CoMFA, CoMSIA analysis of 4-[5-(4-Fluoro-benzyl-1H-pyrazol-3-yl]-pyridine derivatives as CYP3A4 inhibitors

Abstract

3-Dimensional Quantitative Structure-Activity Relationship (3D-QSAR) studies were performed on a series of 4-[5-(4-Fluoro-benzyl-1H-pyrazol-3-yl]-pyridine derivatives as CYP3A4 inhibitors. The molecular superimposition of most active compound structure was performed by atom/shape-based root mean square (RMS) fit. The statistically significant model was established from 95 molecules; which were validated by evaluation of test set of 24 compounds and training set of 71 compounds.
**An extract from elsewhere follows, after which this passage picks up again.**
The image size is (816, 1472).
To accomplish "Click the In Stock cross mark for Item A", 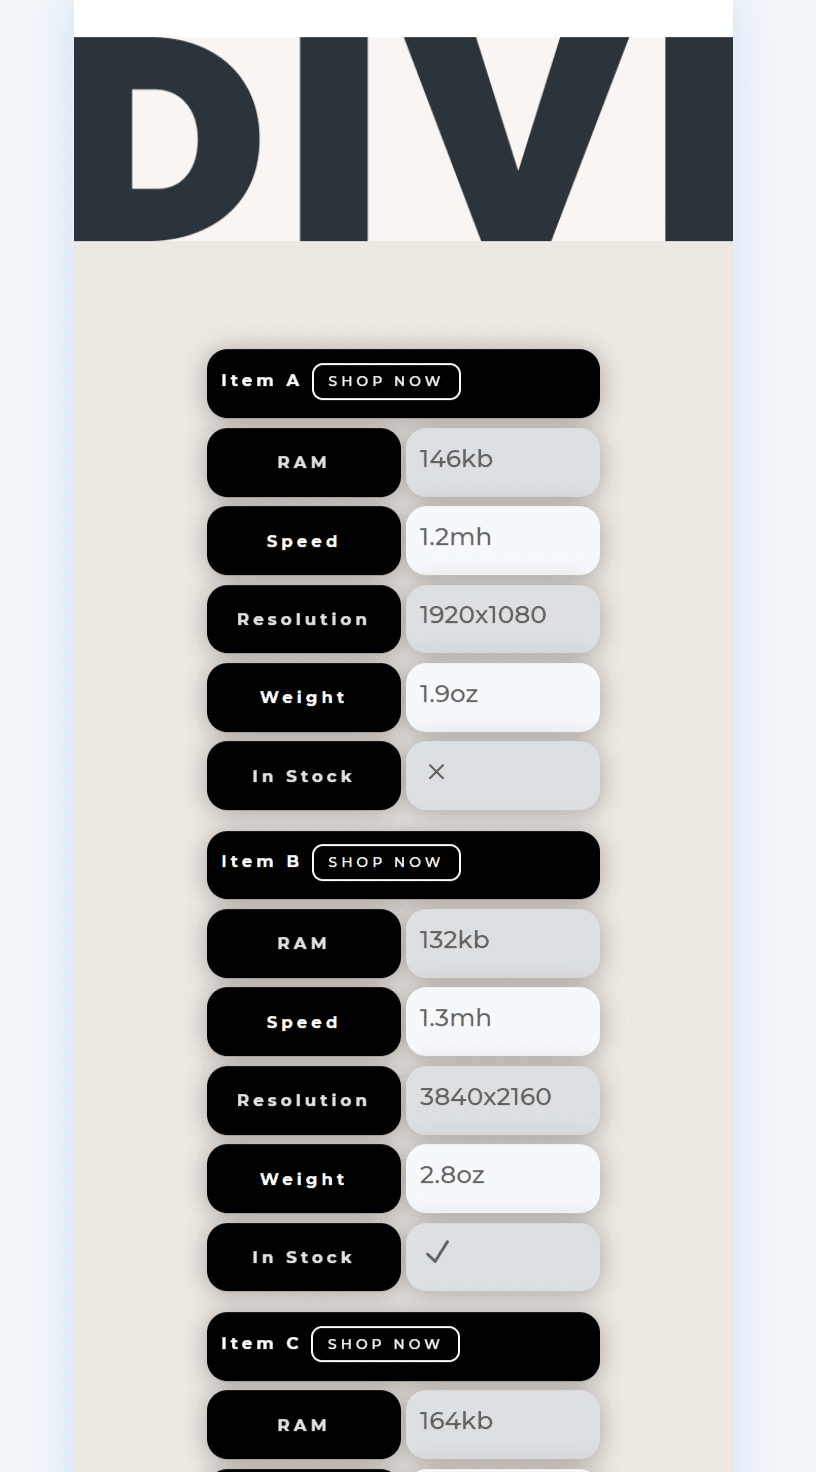I will [x=436, y=771].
The atom-based RMS alignment yielded best predictive comparative molecular field analysis (CoMFA) model q2 = 0.784; r2 = 0.974; F-value = 479.682 with five components; while the comparative molecular similarity indices analysis (CoMSIA) model yielded q2 = 0.797; r2 = 0.987; F-value = 791.297 with six components. Contour maps obtained from 3D-QSAR CoMFA; CoMSIA studies were evaluated for the biological activity trends of the molecules analysed. The statistical analysis results indicate that the steric; electrostatic; hydrogen bond donor and acceptor substituents play a significant role in CYP3A4 activity. The contribution of the ligand-based study approach is expected to become more significant and effective in the future.